Data for processing →
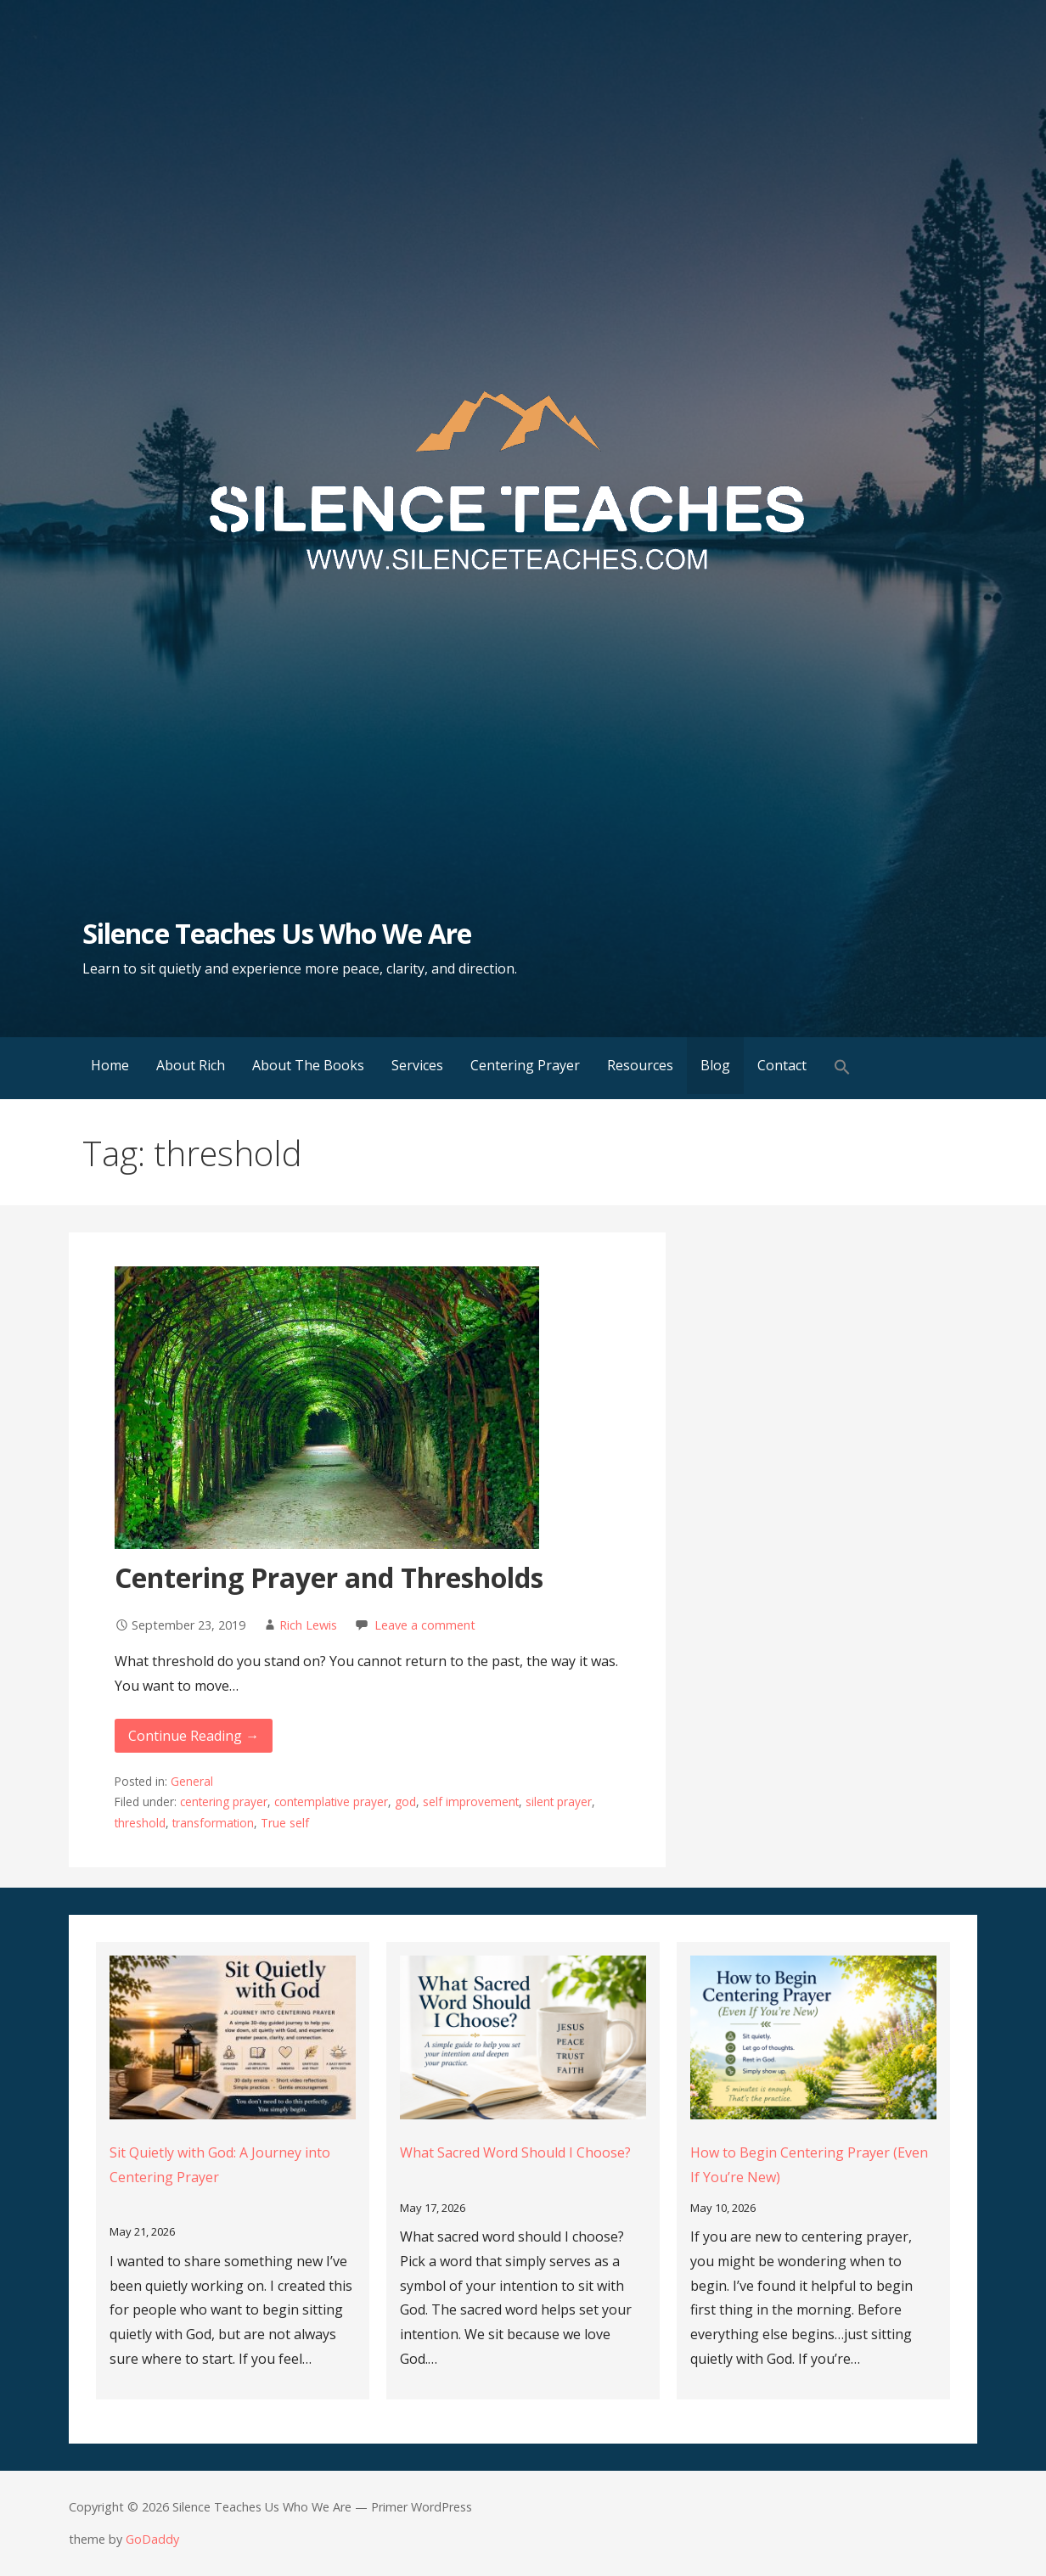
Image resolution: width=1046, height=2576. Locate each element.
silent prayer (559, 1801)
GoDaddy (152, 2539)
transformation (213, 1823)
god (405, 1801)
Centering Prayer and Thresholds (329, 1577)
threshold (140, 1823)
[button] (842, 1068)
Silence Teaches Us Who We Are (276, 933)
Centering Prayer (525, 1065)
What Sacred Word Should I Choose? (515, 2152)
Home (110, 1065)
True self (285, 1823)
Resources (640, 1065)
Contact (782, 1065)
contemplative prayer (331, 1801)
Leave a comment (424, 1625)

The task → Rewrite the data above, putting "Contemplative Practice" wherever "Centering Prayer" appears and leaving everything else as it is. Leave out the pictures.

Full solution →
Image resolution: width=1046, height=2576. Locate each element.
silent prayer (559, 1801)
GoDaddy (152, 2539)
transformation (213, 1823)
god (405, 1801)
Contemplative Practice and Thresholds (329, 1577)
threshold (140, 1823)
[button] (842, 1068)
Silence Teaches Us Who We Are (276, 933)
Contemplative Practice (525, 1065)
What Sacred Word Should I Choose? (515, 2152)
Home (110, 1065)
True self (285, 1823)
Resources (640, 1065)
Contact (782, 1065)
contemplative prayer (331, 1801)
Leave a comment (424, 1625)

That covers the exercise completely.